PROBLEMS AND TASKS =
- A) From the passage on childhood religious beliefs, return everything from "When I was younger and" down to "I was younger.", word for word.
- B) Take the passage on childhood religious beliefs further, picking up right after its final sentence.

When I was younger and much less concerned about understanding what Buddhism really meant, I used to combine it with all sorts of Judeo-Christian concepts, that there was Buddha, and he could save me from heaven and hell, and karma was my mother scolding me when I bullied my siblings.
Later on, it developed into a combination of tradition, superstition and custom, paying my respects to land deities and visiting Kuan Yin my “godmother” every weekend. Do it because it’s good to learn how to pay your respects, I was told.
When I was a little older, it all got muddled with some Hinduism - Brahma, Shiva, Vishnu, Hanuman - my memories of the Jataka Tales are fuzzy now, but they were some of my favourite comics to read when I was younger.
So my early childhood was really a muddled mix of Taoism, Confucianism, Buddhism and sometimes Hinduism.

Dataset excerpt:

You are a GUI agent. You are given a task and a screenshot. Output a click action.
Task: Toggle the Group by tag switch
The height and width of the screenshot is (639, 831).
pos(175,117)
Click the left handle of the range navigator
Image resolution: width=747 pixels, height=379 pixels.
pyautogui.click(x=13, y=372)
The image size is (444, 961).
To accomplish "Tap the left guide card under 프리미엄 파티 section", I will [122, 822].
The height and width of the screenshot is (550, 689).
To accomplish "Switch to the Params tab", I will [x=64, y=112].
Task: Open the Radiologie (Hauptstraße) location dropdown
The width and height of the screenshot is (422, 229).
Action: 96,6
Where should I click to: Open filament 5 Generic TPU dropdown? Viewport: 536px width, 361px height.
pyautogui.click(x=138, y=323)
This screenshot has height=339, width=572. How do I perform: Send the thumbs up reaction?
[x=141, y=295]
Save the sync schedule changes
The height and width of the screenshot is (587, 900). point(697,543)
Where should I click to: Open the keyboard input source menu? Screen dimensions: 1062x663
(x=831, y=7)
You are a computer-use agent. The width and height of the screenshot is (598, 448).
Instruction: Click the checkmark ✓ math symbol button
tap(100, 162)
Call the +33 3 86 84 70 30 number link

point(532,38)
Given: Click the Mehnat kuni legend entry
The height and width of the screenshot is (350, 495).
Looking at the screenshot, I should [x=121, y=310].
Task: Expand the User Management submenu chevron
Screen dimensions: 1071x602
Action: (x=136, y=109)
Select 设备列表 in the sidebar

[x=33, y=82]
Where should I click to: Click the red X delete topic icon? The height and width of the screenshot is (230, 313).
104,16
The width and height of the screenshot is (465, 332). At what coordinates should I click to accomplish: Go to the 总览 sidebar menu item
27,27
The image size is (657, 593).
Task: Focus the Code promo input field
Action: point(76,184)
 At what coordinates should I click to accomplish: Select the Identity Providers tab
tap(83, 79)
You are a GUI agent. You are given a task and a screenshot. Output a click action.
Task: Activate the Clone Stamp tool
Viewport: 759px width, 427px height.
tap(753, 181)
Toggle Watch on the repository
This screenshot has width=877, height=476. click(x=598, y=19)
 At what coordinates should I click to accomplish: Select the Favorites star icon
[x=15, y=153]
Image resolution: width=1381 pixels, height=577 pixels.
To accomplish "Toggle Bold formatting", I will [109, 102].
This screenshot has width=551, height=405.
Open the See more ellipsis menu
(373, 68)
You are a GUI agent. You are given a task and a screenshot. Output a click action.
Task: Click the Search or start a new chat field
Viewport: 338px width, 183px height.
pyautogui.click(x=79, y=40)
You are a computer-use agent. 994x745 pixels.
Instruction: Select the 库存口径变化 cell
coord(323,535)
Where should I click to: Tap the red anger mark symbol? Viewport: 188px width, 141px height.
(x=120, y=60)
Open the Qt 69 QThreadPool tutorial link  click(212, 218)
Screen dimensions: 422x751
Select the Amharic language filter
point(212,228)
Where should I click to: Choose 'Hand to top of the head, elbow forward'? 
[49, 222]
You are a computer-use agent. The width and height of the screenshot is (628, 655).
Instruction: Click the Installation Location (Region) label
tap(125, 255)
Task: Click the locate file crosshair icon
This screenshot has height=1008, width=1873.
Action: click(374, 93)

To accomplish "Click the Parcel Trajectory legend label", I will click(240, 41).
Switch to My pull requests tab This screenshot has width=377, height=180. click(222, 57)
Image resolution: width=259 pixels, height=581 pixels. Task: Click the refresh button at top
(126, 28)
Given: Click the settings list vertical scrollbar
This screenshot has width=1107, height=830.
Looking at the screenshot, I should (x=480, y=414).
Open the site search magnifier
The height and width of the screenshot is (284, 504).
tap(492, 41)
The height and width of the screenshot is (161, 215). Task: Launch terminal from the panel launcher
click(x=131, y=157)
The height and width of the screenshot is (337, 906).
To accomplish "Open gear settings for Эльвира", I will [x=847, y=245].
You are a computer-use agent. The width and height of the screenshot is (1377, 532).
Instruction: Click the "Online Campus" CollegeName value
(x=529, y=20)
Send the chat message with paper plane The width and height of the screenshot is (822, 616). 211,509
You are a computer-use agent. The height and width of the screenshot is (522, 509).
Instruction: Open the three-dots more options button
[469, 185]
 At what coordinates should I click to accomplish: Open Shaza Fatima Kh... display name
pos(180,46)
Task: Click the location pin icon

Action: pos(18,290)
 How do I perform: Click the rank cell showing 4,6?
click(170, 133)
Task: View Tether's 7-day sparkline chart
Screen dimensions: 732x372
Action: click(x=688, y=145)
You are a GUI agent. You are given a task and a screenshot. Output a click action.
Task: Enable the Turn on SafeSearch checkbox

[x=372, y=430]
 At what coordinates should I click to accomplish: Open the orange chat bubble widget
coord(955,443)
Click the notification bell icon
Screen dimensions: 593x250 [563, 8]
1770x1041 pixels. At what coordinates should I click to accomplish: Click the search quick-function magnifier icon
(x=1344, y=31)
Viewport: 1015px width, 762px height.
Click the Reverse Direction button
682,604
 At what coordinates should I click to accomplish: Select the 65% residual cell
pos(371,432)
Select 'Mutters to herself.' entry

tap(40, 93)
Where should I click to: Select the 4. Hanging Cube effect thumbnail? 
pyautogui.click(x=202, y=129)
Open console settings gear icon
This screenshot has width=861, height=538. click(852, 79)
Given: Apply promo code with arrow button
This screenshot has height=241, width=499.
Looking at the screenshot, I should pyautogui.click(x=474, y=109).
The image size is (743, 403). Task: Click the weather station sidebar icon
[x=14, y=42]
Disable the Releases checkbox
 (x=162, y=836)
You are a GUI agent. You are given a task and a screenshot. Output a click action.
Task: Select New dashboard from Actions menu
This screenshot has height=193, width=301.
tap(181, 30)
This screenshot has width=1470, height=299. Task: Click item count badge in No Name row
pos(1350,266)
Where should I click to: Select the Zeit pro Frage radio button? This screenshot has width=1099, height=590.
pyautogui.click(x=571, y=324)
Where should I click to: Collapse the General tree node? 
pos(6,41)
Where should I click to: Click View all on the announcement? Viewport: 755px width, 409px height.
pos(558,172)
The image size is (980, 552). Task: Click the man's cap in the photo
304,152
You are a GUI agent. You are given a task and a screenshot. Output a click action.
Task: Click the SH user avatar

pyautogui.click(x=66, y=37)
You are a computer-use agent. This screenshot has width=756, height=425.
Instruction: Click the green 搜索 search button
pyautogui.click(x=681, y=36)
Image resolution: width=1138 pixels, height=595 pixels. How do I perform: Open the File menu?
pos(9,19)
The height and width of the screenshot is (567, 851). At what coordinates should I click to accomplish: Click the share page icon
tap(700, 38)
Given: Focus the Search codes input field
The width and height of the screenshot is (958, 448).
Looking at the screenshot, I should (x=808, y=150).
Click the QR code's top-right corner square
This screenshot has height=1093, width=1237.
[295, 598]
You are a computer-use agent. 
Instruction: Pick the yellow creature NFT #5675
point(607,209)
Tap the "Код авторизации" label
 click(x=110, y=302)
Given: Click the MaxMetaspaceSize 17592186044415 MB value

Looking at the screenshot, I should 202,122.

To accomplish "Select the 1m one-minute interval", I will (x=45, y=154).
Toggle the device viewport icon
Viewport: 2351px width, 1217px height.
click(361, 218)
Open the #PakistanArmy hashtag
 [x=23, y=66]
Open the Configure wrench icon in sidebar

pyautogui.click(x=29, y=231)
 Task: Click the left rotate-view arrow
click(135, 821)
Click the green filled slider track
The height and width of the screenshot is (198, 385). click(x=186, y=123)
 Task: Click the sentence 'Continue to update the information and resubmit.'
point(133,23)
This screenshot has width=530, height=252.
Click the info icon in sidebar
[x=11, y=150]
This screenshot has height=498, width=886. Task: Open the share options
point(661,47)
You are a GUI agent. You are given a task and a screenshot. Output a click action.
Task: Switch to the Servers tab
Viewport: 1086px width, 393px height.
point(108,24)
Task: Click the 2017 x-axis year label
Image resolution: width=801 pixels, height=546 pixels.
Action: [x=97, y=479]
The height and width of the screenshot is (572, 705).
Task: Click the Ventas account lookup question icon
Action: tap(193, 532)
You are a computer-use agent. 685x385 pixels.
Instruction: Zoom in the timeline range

SOLVED TASKS =
- A)
When I was younger and much less concerned about understanding what Buddhism really meant, I used to combine it with all sorts of Judeo-Christian concepts, that there was Buddha, and he could save me from heaven and hell, and karma was my mother scolding me when I bullied my siblings.
Later on, it developed into a combination of tradition, superstition and custom, paying my respects to land deities and visiting Kuan Yin my “godmother” every weekend. Do it because it’s good to learn how to pay your respects, I was told.
When I was a little older, it all got muddled with some Hinduism - Brahma, Shiva, Vishnu, Hanuman - my memories of the Jataka Tales are fuzzy now, but they were some of my favourite comics to read when I was younger.

- B)
When I was older still, after meeting Rinpoche and as a teenager, Buddhism for me became about the very deep concepts of reincarnation and karma, and impermanence and suffering. There were long pujas, and philosophical Dharma talks that were much less about overt methods to make yourself happy, and more about the inner workings of the Dharma. The deep philsophical stuff that the maroon-clad ones debated deep into the balmy Indian nights.
Over the years, Rinpoche’s style has changed. Rinpoche has mentioned before that he changed his style because he realised Malaysians weren’t ready for the ‘heavier’ stuff. He was receiving requests on how to make businesses grow, when all he wanted to do was teach about emptiness, wisdom and compassion. People simply weren’t interested in the philosophy; they wanted quick fixes, or they were going to look elsewhere, and probably miss their chance to connect to Buddhism.
So Rinpoche compassionately changed his style, to keep people interested long enough so he could impart at least some real Dharma to them later in the future. To say that Rinpoche was completely at ease with this watered-down Buddhism would be a lie - he would’ve given anything for it to be any other way but then that’s Rinpoche, accepting the situation for what it is, and working with it to create something good.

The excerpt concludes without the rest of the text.